» What you are asked to do: If a line includes "each", copy it out of the entries.

Data extracted from a collection
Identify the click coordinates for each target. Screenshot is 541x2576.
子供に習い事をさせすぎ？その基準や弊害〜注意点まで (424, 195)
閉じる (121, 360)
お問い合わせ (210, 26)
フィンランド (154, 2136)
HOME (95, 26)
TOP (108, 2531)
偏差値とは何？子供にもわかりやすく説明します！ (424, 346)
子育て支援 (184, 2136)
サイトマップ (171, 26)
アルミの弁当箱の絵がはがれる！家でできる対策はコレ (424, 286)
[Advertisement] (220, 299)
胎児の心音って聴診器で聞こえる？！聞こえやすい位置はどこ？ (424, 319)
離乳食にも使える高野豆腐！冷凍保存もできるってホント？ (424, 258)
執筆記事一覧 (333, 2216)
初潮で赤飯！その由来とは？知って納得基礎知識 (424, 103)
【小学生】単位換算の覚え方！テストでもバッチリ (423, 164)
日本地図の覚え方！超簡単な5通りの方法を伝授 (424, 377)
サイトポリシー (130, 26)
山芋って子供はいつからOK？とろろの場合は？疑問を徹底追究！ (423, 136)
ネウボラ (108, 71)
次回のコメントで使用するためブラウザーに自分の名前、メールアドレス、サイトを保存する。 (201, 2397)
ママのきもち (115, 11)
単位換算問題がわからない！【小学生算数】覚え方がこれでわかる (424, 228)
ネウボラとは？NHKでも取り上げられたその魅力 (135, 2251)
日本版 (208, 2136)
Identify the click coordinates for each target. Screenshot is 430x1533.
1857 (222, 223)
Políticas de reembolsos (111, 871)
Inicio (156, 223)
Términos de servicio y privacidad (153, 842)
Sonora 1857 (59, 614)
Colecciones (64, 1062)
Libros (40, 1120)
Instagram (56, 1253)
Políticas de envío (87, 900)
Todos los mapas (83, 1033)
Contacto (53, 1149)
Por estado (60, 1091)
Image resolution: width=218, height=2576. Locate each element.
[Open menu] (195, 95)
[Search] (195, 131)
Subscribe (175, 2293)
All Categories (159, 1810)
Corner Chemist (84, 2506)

» Task response:
Identify the click coordinates for each target. Screenshot is 541x2576.
Identify the click coordinates for each target. Screenshot is 430x1533.
Image resolution: width=218, height=2576. Locate each element.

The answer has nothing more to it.